**Aim:** Rewrite the data below, changing each "GUI agent" to "UI agent" and keeping everything else the same.

**Provided data:**
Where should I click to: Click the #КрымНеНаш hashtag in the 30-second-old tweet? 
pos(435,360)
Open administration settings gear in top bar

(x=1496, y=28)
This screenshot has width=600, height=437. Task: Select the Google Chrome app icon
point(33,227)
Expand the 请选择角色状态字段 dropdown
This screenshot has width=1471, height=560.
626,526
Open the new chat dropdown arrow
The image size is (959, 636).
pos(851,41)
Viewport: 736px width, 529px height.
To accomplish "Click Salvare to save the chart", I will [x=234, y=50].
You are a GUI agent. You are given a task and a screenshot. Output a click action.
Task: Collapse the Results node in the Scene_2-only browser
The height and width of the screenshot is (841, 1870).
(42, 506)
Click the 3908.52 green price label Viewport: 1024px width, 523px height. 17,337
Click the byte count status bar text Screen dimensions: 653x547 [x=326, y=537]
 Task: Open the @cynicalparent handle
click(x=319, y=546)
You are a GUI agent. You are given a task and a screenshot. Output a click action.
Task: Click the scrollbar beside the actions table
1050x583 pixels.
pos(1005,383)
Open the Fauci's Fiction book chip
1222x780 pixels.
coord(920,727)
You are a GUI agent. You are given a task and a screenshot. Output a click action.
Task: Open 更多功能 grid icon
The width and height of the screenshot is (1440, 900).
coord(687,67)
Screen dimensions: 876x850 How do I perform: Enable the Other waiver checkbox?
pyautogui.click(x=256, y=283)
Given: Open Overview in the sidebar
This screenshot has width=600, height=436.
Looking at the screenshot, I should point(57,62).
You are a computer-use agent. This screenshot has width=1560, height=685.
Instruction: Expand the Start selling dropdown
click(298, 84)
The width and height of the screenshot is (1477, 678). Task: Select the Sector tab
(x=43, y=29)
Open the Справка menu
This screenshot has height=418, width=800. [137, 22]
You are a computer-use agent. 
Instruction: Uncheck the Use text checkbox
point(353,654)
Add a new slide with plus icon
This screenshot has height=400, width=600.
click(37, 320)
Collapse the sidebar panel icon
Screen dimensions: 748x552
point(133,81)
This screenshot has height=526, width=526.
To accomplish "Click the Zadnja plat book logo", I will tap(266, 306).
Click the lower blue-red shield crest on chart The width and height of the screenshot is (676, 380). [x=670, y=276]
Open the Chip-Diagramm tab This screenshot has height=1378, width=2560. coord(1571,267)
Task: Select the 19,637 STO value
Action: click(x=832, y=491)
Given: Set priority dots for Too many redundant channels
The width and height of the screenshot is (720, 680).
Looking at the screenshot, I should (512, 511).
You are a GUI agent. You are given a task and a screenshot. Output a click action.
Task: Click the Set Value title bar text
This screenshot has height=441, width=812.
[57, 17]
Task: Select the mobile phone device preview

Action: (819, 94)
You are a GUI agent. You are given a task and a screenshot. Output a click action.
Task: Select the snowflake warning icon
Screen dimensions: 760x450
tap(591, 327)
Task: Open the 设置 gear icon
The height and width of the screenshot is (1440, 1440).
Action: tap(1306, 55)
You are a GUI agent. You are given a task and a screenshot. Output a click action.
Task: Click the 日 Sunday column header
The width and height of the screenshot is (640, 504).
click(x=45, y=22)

**Reply:**
Where should I click to: Click the #КрымНеНаш hashtag in the 30-second-old tweet? 
pos(435,360)
Open administration settings gear in top bar

(x=1496, y=28)
This screenshot has width=600, height=437. Task: Select the Google Chrome app icon
point(33,227)
Expand the 请选择角色状态字段 dropdown
This screenshot has width=1471, height=560.
626,526
Open the new chat dropdown arrow
The image size is (959, 636).
pos(851,41)
Viewport: 736px width, 529px height.
To accomplish "Click Salvare to save the chart", I will [x=234, y=50].
You are a UI agent. You are given a task and a screenshot. Output a click action.
Task: Collapse the Results node in the Scene_2-only browser
The height and width of the screenshot is (841, 1870).
(42, 506)
Click the 3908.52 green price label Viewport: 1024px width, 523px height. 17,337
Click the byte count status bar text Screen dimensions: 653x547 [x=326, y=537]
 Task: Open the @cynicalparent handle
click(x=319, y=546)
You are a UI agent. You are given a task and a screenshot. Output a click action.
Task: Click the scrollbar beside the actions table
1050x583 pixels.
pos(1005,383)
Open the Fauci's Fiction book chip
1222x780 pixels.
coord(920,727)
You are a UI agent. You are given a task and a screenshot. Output a click action.
Task: Open 更多功能 grid icon
The width and height of the screenshot is (1440, 900).
coord(687,67)
Screen dimensions: 876x850 How do I perform: Enable the Other waiver checkbox?
pyautogui.click(x=256, y=283)
Given: Open Overview in the sidebar
This screenshot has width=600, height=436.
Looking at the screenshot, I should point(57,62).
You are a computer-use agent. This screenshot has width=1560, height=685.
Instruction: Expand the Start selling dropdown
click(298, 84)
The width and height of the screenshot is (1477, 678). Task: Select the Sector tab
(x=43, y=29)
Open the Справка menu
This screenshot has height=418, width=800. [137, 22]
You are a computer-use agent. 
Instruction: Uncheck the Use text checkbox
point(353,654)
Add a new slide with plus icon
This screenshot has height=400, width=600.
click(37, 320)
Collapse the sidebar panel icon
Screen dimensions: 748x552
point(133,81)
This screenshot has height=526, width=526.
To accomplish "Click the Zadnja plat book logo", I will tap(266, 306).
Click the lower blue-red shield crest on chart The width and height of the screenshot is (676, 380). [x=670, y=276]
Open the Chip-Diagramm tab This screenshot has height=1378, width=2560. coord(1571,267)
Task: Select the 19,637 STO value
Action: click(x=832, y=491)
Given: Set priority dots for Too many redundant channels
The width and height of the screenshot is (720, 680).
Looking at the screenshot, I should (512, 511).
You are a UI agent. You are given a task and a screenshot. Output a click action.
Task: Click the Set Value title bar text
This screenshot has height=441, width=812.
[57, 17]
Task: Select the mobile phone device preview

Action: (819, 94)
You are a UI agent. You are given a task and a screenshot. Output a click action.
Task: Select the snowflake warning icon
Screen dimensions: 760x450
tap(591, 327)
Task: Open the 设置 gear icon
The height and width of the screenshot is (1440, 1440).
Action: tap(1306, 55)
You are a UI agent. You are given a task and a screenshot. Output a click action.
Task: Click the 日 Sunday column header
The width and height of the screenshot is (640, 504).
click(x=45, y=22)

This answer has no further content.